BEGIN TEXT PASSAGE
Friday, November 20, 2009

dtac introduces dSmart solution to improve customer experience

dtac today announced its deployment of ‘dSmart’, a solution that enables it to monitor network performance and customer experience from a single center. The move aims to deliver the greatest satisfaction to customers as problems can be solved at much faster speed.


Tore Johnsen, Chief Executive Officer of Total Access Communication Public Company Limited (dtac), said dtac implemented HP’s dSmart, the solution that comprises of a set of “off-the-shelf” standard applications to speed delivery of services and improve service quality on the back of BT850 million budget.

dSmart is a one-stop and comprehensive network monitoring and service management system that comes with customer experience management solution.

Installed at dtac’s Service Operation Center (SOC), a consolidation of dtac’s five network operations monitoring centers, dSmart enables dtac staff to view of all incidents and problem, no matter if it comes from an IT fault, a network fault or a customer complain in a real-time manner. The system gives tools to help assess the root cause to a problem faster, helps it fix the problem faster, and reduces the outage time and the customer impact.

dtac considers the spending as its long-term investment. It intends to improve customer services, reduces the duplication of work and increase efficiency. This will finally become its main strategy for customer retention and the strength that will certainly underlie its competitiveness.

“We are the first operator in Thailand and the first company in Telenor Group to implement a customer experience management solution. Under the present economic circumstances, all organizations place importance on cost efficiency and dtac is among them. However, when it comes to the greatest benefits of customers, this investment is what we are willing to make to guarantee that we can ensure utmost satisfaction for all customers. Importantly, as saturation is leading mobile phone business to new forms of competition, we need to be more customer-centric, focusing on giving the best service to customer. This system will enable us to efficiently meet the increasing and more complicated demands of customers,” Tore said.

Rolf Marthinusen, Chief Technology Officer of dtac, said that the system was developed to create the real-time and automatic management of networks and services. It is aimed at speeding up solutions when customers confront problems in using services.

dSmart increases the potential and capacity of dtac in supervising and monitoring its networks, solving problems faster and preventing them from affecting users. Earlier, network-related data had to be supervised through 20-30 monitors. Today SOC officials can see all the data on a single screen and thus solve customers’ problems faster and more efficiently. For example, if a customer has a problem of EDGE/GPRS connection, officials can find out right away if it results from a network or a wrong mobile phone setting and recommend a solution in no time. If a connection problem results from a network, the system will report the incident on screen automatically so that officials can analyze the problem and solve it before a customer is affected.

“Our goal is to halve the time we need to solve problems in networks. dSmart increases the visibility of overall problems. It enables the monitoring of network performances and thus results in the fast prevention of problems. It also helps analyze the networks and facilitates early plans to service the networks. All these meet our demands to provide customers with positive experiences,” Rolf said.

Dr. Beng Teck Liang, Managing Director of Hewlett-Packard (Thailand) Ltd. said that dtac’s objectives are centered on lowering cost and improving customer service and quality. With HP NGOSS, network and IT processes are streamlined and automated, resulting in savings in dtac’s operational expenditure.
END TEXT PASSAGE
BEGIN PROVIDED DATA
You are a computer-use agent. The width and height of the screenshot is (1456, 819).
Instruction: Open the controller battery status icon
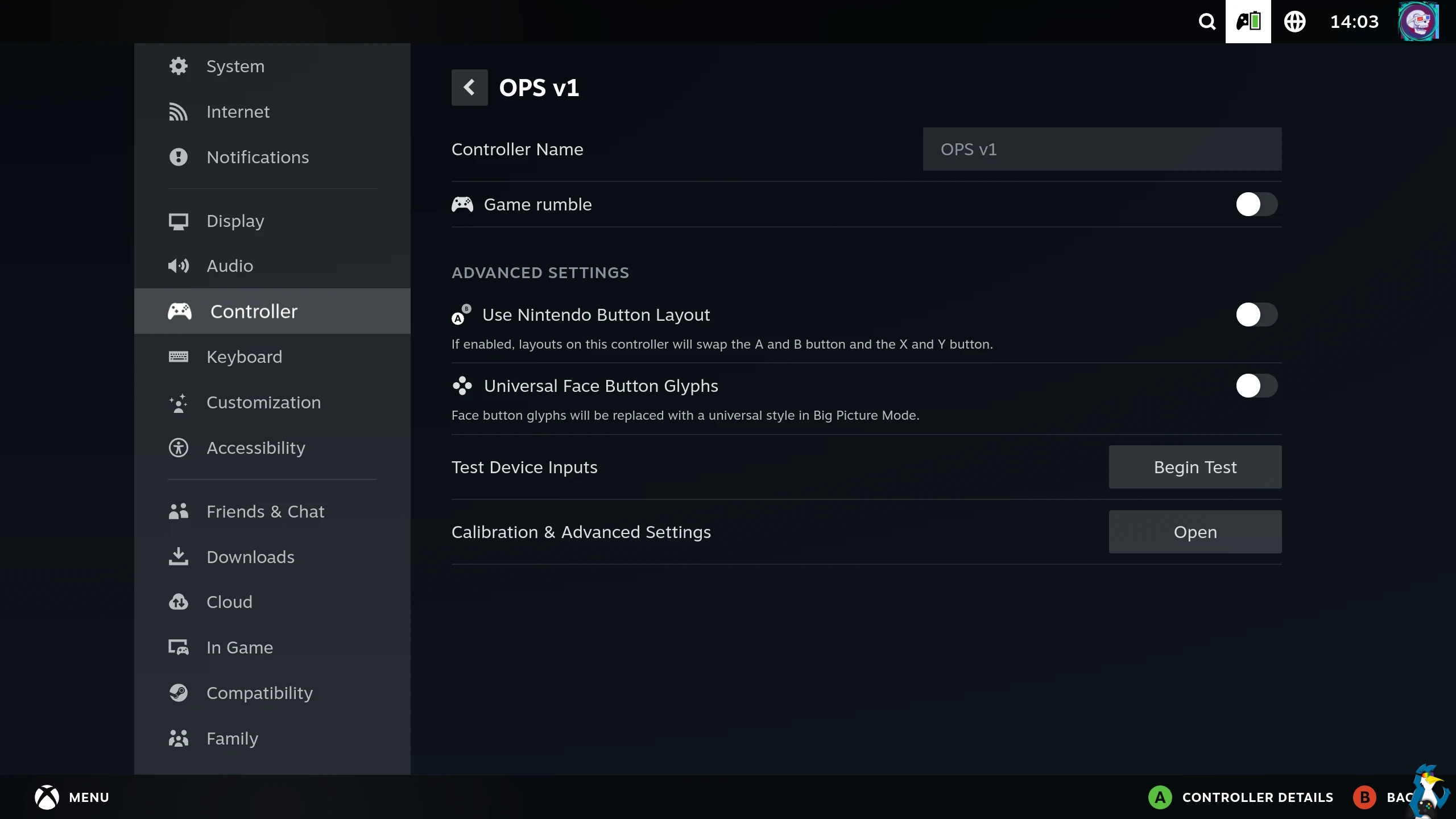click(1248, 22)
END PROVIDED DATA
- **TASK GOAL**
Print the passage of the dSmart news item from "Friday, November 20, 2009" to "with customer experience management solution.", copied word for word.

- **RESPONSE TO THIS EXERCISE**
Friday, November 20, 2009

dtac introduces dSmart solution to improve customer experience

dtac today announced its deployment of ‘dSmart’, a solution that enables it to monitor network performance and customer experience from a single center. The move aims to deliver the greatest satisfaction to customers as problems can be solved at much faster speed.


Tore Johnsen, Chief Executive Officer of Total Access Communication Public Company Limited (dtac), said dtac implemented HP’s dSmart, the solution that comprises of a set of “off-the-shelf” standard applications to speed delivery of services and improve service quality on the back of BT850 million budget.

dSmart is a one-stop and comprehensive network monitoring and service management system that comes with customer experience management solution.